Vendredi 14 novembre 2025, le sénateur Antoine Lefèvre et plusieurs de ses collègues ont déposé au Sénat la proposition de loi visant à améliorer les moyens d'action de l'Agence de gestion et de recouvrement des avoirs saisis et confisqués et à faciliter l'exercice des missions d'expert judiciaire.

Ce texte sera examiné par la commission des lois le mercredi 7 janvier 2026, puis en séance publique le mercredi 14 janvier 2026.

Pourquoi ce texte ?

L’Agence de gestion et de recouvrement des avoirs saisis et confisqués (AGRASC) est chargée de l’exécution de la peine de confiscation au nom du procureur de la République. Elle prend également en charge la gestion des biens saisis ou confisqués.

Les saisies et les confiscations sont particulièrement dissuasives dans la lutte contre les réseaux criminels et le narcotrafic.
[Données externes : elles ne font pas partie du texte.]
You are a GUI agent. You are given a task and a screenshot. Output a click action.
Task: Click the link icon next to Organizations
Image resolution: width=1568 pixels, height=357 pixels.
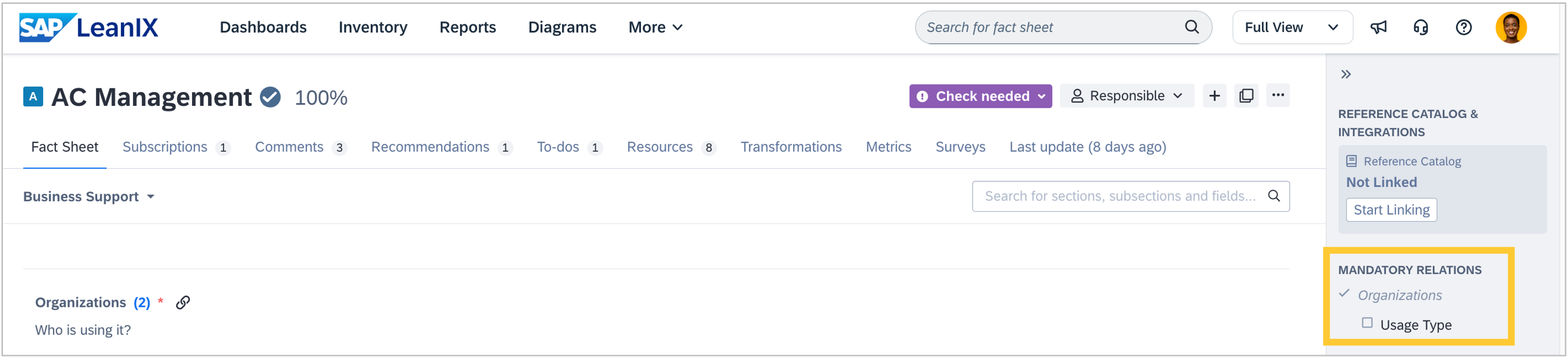pos(183,302)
En 2024, elles représentaient 1,35 milliard d'euros de saisies et 255 millions d'euros de confiscations. 

Dans un contexte de consolidation de la réponse pénale à la criminalité organisée et au narcotrafic, la loi n° 2024-582 du 24 juin 2024 améliorant l'efficacité des dispositifs de saisie et de confiscation des avoirs criminels a étendu les personnes publiques susceptibles de se voir affecter des biens mobiliers saisis et a créé une procédure de confiscation automatique de certains biens.

La proposition de loi vise à faciliter encore davantage le recours aux outils mis à la disposition des magistrats, ainsi qu'à combler les retards persistants dans la rémunération des experts judiciaires.

Pour ce faire, le texte : 

- vise à favoriser le droit des victimes, en ouvrant la possibilité de leur restituer des sommes saisies sur des comptes bancaires dans le cadre d'escroquerie faisant l'objet d'enquêtes préliminaires dirigées par le Parquet harmonise les rédactions des dispositions régissant la restitution aux victimes de biens saisis dans le cadre de l’enquête et de l’instruction ;

- autorise la destruction des véhicules saisis ou confisqués dont l'estimation est inférieure à 1 500 euros, afin d'éviter des frais de gardiennage et de stockage ;

- permet au juge de prononcer l'exécution provisoire des condamnations à des peines de confiscation ;

- prévoit la vente avant jugement des cryptoactifs au moment de leur saisie, pour figer dans le temps leur valeur ;

- rend possible l’exécution les décisions de confiscations rendues à l'encontre des individus en fuite, la publicité de la décision sur le site internet du ministère de la justice valant notification ;

- fixe un délai raisonnable de paiement des experts judiciaires de 180 jours ;

- et prévoit la désignation d'un expert-référent chargé des frais de justice dans chaque cour d'appel.